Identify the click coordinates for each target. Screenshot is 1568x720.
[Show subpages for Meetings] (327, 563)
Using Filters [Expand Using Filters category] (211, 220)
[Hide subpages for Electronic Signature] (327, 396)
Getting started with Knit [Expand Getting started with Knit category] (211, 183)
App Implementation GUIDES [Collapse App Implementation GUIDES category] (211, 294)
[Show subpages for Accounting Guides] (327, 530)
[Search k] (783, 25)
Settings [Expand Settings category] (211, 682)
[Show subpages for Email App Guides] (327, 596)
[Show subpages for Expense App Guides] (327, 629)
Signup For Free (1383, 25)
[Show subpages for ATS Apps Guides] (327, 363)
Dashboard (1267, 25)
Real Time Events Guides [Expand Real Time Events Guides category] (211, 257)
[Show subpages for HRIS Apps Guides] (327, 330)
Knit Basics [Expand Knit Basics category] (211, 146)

——

*TASK STATEMENT*: Rewrite the lines of the records from the first one through the line containing "Getting started with Knit [Expand", both ends included, keeping each request as it is. Shift every coordinate in the answers by adding 93 to each number.

*ANSWER BELOW*:
Identify the click coordinates for each target. Screenshot is 1568x720.
[Show subpages for Meetings] (420, 656)
Using Filters [Expand Using Filters category] (304, 313)
[Hide subpages for Electronic Signature] (420, 489)
Getting started with Knit [Expand Getting started with Knit category] (304, 276)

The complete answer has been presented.